◆ What needs to be done: I would like the number of lines in the data that contain the word "title". Please give that number alone.

◆ Material for the task:
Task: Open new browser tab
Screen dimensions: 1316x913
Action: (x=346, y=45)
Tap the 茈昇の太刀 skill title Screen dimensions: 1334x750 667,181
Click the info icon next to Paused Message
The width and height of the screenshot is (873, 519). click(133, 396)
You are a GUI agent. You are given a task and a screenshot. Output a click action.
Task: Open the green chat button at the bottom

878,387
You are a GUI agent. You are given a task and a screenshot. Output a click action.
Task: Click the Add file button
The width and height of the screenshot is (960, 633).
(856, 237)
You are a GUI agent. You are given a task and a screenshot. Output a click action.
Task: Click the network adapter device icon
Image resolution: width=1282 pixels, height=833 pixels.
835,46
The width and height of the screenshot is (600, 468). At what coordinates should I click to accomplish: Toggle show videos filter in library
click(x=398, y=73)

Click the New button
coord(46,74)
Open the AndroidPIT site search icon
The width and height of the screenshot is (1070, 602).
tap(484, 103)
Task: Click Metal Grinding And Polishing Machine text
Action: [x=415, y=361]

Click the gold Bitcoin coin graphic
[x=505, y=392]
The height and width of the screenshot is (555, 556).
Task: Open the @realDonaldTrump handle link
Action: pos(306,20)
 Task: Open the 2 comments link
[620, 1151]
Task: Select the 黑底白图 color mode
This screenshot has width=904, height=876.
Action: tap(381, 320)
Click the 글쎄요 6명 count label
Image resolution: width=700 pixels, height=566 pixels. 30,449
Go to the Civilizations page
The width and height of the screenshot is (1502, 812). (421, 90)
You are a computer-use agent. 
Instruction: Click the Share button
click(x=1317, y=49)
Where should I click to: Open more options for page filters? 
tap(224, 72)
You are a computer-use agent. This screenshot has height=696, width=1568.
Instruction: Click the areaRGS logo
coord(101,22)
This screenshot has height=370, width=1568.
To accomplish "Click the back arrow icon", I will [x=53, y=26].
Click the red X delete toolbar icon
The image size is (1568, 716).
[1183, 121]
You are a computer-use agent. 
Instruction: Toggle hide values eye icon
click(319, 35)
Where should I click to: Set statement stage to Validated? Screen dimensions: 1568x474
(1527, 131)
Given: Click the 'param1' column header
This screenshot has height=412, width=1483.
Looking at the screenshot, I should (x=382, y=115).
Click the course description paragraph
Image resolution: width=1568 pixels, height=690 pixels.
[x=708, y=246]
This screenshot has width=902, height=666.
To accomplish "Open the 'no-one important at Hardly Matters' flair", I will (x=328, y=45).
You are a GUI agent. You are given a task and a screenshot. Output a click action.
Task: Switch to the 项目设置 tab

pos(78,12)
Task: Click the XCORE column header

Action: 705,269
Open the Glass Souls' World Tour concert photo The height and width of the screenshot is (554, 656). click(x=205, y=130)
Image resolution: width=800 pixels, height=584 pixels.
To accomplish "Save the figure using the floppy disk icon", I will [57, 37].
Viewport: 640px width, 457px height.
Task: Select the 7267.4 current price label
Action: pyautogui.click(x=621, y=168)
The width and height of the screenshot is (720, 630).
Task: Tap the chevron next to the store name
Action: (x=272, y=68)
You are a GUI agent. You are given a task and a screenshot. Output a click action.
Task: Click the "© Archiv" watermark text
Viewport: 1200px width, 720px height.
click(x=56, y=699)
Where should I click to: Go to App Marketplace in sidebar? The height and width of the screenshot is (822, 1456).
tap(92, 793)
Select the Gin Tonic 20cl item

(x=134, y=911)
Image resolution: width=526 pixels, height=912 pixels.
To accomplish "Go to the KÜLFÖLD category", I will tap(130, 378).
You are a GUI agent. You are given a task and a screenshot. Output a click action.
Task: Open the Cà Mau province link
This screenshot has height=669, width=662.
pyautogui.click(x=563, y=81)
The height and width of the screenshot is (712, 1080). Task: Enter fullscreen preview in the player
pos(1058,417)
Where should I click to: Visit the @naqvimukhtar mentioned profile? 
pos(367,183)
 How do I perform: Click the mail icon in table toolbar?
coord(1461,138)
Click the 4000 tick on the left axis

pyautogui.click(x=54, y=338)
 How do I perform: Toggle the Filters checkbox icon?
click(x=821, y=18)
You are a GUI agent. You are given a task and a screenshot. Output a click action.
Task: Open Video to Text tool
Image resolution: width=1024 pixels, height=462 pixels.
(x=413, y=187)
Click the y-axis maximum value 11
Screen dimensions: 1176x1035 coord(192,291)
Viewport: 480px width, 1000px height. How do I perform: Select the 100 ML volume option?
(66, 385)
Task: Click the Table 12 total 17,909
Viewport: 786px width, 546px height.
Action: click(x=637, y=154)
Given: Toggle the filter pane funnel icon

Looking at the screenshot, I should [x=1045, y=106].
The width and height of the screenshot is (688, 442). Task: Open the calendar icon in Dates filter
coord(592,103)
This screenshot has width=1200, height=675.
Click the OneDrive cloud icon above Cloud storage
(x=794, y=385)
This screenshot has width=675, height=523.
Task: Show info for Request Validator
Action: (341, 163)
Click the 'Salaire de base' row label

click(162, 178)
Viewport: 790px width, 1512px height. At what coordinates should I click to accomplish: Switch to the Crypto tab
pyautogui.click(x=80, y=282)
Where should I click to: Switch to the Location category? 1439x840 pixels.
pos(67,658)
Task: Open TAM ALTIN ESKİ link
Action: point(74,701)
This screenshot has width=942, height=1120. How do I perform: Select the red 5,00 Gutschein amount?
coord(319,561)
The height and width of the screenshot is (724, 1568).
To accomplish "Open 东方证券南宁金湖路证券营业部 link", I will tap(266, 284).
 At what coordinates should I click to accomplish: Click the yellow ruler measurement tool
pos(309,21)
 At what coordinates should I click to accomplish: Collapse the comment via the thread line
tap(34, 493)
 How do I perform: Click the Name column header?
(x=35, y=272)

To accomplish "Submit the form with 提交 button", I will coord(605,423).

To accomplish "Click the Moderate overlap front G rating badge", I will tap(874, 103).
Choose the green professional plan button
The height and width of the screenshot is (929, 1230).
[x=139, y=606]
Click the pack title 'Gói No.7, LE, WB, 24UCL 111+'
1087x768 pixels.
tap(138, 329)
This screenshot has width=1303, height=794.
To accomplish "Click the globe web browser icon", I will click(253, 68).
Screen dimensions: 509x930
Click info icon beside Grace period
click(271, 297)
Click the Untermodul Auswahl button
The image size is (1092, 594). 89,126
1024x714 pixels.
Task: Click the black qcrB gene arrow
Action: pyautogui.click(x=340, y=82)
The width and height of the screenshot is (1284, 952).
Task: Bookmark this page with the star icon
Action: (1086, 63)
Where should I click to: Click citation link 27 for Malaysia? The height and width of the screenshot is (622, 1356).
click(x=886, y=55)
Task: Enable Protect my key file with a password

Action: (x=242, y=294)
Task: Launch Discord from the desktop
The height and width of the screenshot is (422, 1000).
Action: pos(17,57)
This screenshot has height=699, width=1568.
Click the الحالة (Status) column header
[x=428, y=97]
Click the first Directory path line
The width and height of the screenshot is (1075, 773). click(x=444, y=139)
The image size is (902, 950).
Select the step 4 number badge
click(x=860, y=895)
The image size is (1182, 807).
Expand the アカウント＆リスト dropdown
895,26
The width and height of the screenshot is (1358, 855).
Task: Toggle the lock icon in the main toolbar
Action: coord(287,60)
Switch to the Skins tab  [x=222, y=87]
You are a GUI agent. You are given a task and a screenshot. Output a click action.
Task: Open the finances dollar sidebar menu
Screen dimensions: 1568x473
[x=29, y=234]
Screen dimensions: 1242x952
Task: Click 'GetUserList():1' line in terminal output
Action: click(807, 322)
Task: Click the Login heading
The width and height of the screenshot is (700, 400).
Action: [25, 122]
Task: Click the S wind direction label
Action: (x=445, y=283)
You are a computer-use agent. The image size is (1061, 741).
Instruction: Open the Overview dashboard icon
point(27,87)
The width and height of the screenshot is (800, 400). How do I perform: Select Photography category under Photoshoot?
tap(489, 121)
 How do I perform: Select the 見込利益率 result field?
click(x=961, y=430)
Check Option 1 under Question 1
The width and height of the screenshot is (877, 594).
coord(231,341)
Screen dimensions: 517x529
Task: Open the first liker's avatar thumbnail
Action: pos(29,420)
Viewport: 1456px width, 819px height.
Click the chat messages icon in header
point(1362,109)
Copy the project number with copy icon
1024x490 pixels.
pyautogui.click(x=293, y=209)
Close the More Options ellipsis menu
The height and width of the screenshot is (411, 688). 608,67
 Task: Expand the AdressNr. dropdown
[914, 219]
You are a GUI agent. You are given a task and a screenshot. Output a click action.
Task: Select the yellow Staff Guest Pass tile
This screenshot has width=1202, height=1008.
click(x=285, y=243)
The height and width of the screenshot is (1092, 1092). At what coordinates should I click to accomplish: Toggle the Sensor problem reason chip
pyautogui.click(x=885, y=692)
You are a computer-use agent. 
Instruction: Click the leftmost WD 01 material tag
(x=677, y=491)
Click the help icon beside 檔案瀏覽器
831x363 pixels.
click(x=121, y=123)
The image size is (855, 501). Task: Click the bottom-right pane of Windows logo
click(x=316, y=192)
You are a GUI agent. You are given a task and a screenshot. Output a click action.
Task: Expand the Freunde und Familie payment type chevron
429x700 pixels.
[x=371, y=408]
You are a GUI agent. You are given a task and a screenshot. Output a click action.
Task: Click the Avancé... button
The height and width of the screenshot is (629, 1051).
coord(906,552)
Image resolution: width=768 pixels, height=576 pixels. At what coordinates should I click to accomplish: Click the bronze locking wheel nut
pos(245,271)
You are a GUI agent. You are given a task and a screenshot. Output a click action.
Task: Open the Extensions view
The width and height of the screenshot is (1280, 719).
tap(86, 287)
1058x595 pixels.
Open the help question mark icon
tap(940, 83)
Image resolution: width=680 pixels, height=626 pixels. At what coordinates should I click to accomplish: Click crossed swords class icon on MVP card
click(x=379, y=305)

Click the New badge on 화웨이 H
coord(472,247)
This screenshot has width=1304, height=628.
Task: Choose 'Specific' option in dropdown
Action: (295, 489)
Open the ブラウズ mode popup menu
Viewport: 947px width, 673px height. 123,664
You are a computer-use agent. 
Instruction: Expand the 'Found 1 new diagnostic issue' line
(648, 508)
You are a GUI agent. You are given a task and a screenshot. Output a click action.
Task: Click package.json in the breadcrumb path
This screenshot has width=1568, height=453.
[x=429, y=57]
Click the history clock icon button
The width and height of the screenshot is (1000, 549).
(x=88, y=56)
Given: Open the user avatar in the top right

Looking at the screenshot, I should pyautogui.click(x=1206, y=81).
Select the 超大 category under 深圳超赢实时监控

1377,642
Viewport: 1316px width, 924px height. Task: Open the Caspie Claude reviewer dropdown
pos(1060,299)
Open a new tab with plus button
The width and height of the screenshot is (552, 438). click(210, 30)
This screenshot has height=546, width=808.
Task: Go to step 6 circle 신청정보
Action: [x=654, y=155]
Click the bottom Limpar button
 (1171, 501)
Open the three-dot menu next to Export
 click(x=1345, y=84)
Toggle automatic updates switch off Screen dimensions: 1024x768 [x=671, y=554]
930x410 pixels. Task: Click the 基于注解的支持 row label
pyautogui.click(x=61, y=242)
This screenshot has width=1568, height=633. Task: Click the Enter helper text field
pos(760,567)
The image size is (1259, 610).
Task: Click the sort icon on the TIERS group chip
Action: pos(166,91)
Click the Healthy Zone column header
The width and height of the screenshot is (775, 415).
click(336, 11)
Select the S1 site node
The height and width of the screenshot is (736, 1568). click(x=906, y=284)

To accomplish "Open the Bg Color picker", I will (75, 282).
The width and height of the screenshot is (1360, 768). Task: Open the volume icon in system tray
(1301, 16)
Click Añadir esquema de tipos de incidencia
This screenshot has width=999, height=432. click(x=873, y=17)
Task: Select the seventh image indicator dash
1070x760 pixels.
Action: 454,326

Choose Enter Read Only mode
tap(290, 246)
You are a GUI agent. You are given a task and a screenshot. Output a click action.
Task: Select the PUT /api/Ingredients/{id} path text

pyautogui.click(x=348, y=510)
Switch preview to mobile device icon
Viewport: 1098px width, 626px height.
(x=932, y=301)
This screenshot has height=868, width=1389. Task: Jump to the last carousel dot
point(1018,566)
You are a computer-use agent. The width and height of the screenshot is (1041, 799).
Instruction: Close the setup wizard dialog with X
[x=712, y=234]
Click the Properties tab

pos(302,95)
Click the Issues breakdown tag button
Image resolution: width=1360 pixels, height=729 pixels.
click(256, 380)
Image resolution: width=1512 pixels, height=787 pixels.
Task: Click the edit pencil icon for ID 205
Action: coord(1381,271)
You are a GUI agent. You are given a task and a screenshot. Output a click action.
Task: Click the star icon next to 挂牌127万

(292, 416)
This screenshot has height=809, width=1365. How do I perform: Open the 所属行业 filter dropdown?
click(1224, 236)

◆ Your solution: 2